Your copy should run exactly from the line containing "This screenshot has width=542, height=392." to the last line of the entries below, and it should include no pictures.
· · · · ·
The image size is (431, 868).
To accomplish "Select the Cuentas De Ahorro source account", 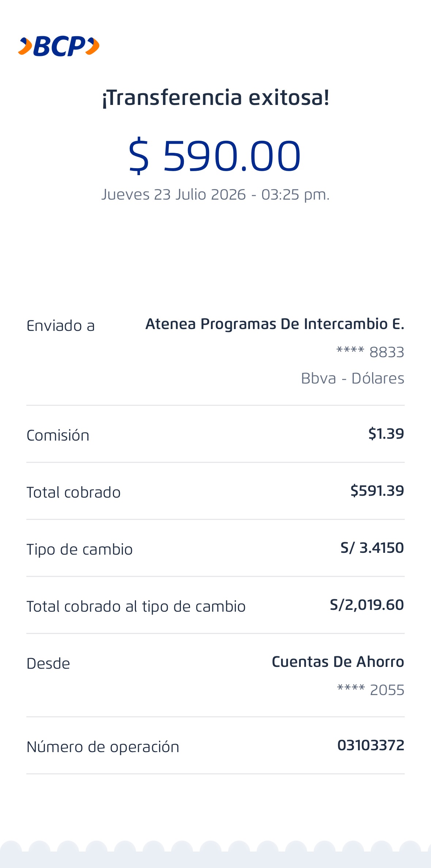I will coord(338,662).
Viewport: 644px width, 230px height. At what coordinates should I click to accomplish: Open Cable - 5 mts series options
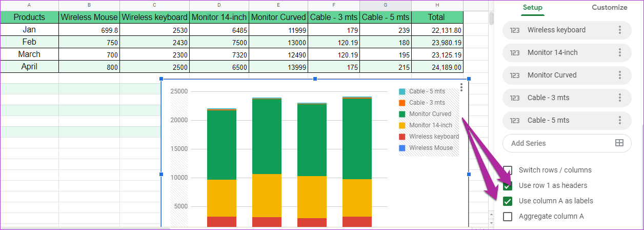pyautogui.click(x=620, y=120)
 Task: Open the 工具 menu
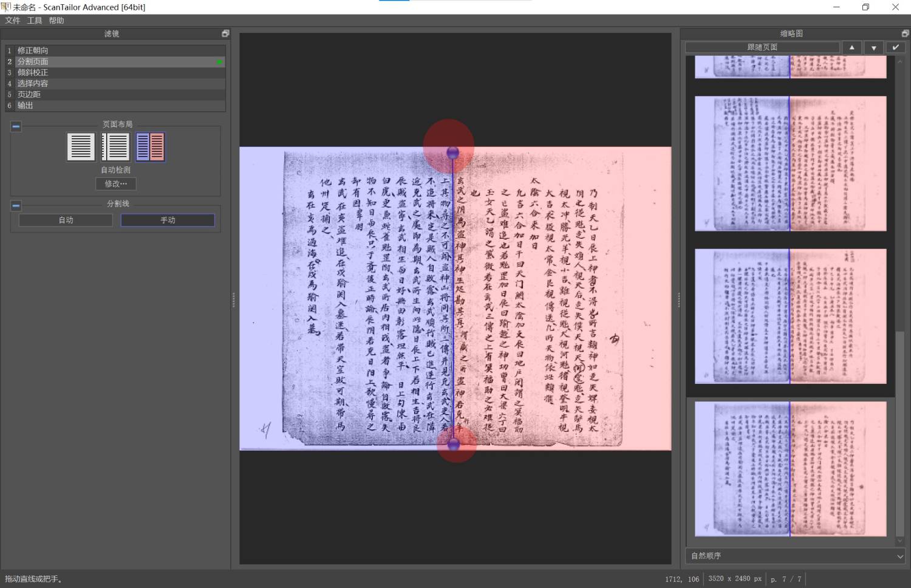pos(35,21)
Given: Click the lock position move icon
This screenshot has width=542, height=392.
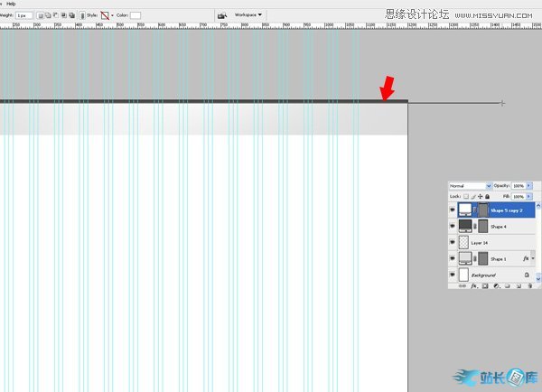Looking at the screenshot, I should click(481, 196).
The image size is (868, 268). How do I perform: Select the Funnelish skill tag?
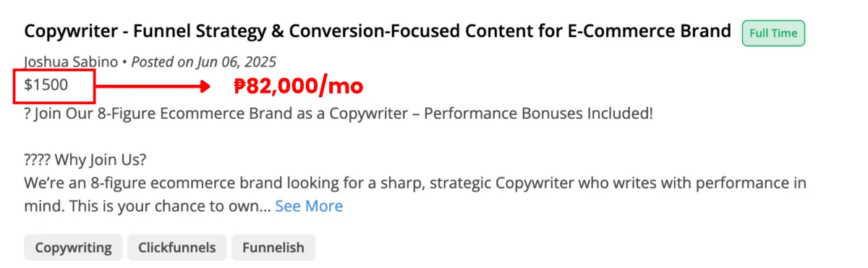[x=273, y=247]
· · · · ·
| Written reply |
This screenshot has width=542, height=392.
Looking at the screenshot, I should click(481, 196).
The image size is (868, 268). How do I perform: Select the Funnelish skill tag?
[x=273, y=247]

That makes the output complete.